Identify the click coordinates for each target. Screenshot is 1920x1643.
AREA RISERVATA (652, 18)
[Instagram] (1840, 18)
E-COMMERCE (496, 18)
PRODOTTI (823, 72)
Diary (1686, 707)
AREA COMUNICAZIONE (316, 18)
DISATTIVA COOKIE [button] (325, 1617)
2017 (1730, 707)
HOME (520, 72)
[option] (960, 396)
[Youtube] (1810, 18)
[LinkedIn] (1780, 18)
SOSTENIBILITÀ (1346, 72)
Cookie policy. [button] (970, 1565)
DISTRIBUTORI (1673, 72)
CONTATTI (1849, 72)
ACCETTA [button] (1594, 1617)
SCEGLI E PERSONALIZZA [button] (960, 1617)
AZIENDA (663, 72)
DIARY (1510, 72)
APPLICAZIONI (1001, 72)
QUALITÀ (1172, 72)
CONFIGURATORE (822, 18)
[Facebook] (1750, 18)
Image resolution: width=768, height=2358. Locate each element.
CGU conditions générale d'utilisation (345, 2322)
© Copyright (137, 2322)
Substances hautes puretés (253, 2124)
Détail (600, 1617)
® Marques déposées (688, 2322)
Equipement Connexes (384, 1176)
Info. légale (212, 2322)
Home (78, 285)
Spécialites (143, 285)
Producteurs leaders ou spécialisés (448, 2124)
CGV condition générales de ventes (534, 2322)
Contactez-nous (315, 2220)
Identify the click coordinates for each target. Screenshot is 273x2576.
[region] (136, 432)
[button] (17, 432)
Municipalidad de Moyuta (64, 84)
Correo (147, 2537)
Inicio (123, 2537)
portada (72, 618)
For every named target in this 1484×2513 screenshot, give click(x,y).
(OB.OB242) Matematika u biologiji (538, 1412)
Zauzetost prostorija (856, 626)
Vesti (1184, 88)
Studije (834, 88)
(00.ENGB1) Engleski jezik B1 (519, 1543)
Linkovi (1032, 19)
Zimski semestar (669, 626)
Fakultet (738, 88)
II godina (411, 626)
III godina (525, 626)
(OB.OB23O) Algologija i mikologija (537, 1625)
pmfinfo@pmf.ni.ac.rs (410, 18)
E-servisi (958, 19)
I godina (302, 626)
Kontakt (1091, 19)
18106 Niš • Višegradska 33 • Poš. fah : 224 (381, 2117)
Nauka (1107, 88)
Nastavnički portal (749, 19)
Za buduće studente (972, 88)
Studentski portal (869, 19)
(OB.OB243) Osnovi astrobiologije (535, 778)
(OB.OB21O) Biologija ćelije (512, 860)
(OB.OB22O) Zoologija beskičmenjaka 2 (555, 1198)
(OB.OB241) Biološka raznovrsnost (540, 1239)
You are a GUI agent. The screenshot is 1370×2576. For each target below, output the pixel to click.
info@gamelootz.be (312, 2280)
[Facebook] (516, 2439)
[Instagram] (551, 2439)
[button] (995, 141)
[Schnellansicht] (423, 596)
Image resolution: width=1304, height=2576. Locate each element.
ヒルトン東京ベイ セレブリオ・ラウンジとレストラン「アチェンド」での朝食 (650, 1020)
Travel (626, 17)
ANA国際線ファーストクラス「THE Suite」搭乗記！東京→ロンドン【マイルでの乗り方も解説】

• • • • •

▶ [TASK DESCRIPTION]: Transcribe all of the material above with complete accuracy.

▶ [WRITTEN SOLUTION]:
Identify the click coordinates for each target. Screenshot is 1920x1643.
AREA RISERVATA (652, 18)
[Instagram] (1840, 18)
E-COMMERCE (496, 18)
PRODOTTI (823, 72)
Diary (1686, 707)
AREA COMUNICAZIONE (316, 18)
DISATTIVA COOKIE [button] (325, 1617)
2017 (1730, 707)
HOME (520, 72)
[option] (960, 396)
[Youtube] (1810, 18)
[LinkedIn] (1780, 18)
SOSTENIBILITÀ (1346, 72)
Cookie policy. [button] (970, 1565)
DISTRIBUTORI (1673, 72)
CONTATTI (1849, 72)
ACCETTA [button] (1594, 1617)
SCEGLI E PERSONALIZZA [button] (960, 1617)
AZIENDA (663, 72)
DIARY (1510, 72)
APPLICAZIONI (1001, 72)
QUALITÀ (1172, 72)
CONFIGURATORE (822, 18)
[Facebook] (1750, 18)
Image resolution: width=768, height=2358. Locate each element.
CGU conditions générale d'utilisation (345, 2322)
© Copyright (137, 2322)
Substances hautes puretés (253, 2124)
Détail (600, 1617)
® Marques déposées (688, 2322)
Equipement Connexes (384, 1176)
Info. légale (212, 2322)
Home (78, 285)
Spécialites (143, 285)
Producteurs leaders ou spécialisés (448, 2124)
CGV condition générales de ventes (534, 2322)
Contactez-nous (315, 2220)
Identify the click coordinates for each target. Screenshot is 273x2576.
[region] (136, 432)
[button] (17, 432)
Municipalidad de Moyuta (64, 84)
Correo (147, 2537)
Inicio (123, 2537)
portada (72, 618)
For every named target in this 1484×2513 screenshot, give click(x,y).
(OB.OB242) Matematika u biologiji (538, 1412)
Zauzetost prostorija (856, 626)
Vesti (1184, 88)
Studije (834, 88)
(00.ENGB1) Engleski jezik B1 (519, 1543)
Linkovi (1032, 19)
Zimski semestar (669, 626)
Fakultet (738, 88)
II godina (411, 626)
III godina (525, 626)
(OB.OB23O) Algologija i mikologija (537, 1625)
pmfinfo@pmf.ni.ac.rs (410, 18)
E-servisi (958, 19)
I godina (302, 626)
Kontakt (1091, 19)
18106 Niš • Višegradska 33 • Poš. fah : 224 (381, 2117)
Nauka (1107, 88)
Nastavnički portal (749, 19)
Za buduće studente (972, 88)
Studentski portal (869, 19)
(OB.OB243) Osnovi astrobiologije (535, 778)
(OB.OB21O) Biologija ćelije (512, 860)
(OB.OB22O) Zoologija beskičmenjaka 2 (555, 1198)
(OB.OB241) Biološka raznovrsnost (540, 1239)
You are a GUI agent. The screenshot is 1370×2576. For each target below, output the pixel to click.
info@gamelootz.be (312, 2280)
[Facebook] (516, 2439)
[Instagram] (551, 2439)
[button] (995, 141)
[Schnellansicht] (423, 596)
Image resolution: width=1304, height=2576. Locate each element.
ヒルトン東京ベイ セレブリオ・ラウンジとレストラン「アチェンド」での朝食 (650, 1020)
Travel (626, 17)
ANA国際線ファーストクラス「THE Suite」搭乗記！東京→ロンドン【マイルでの乗り方も解説】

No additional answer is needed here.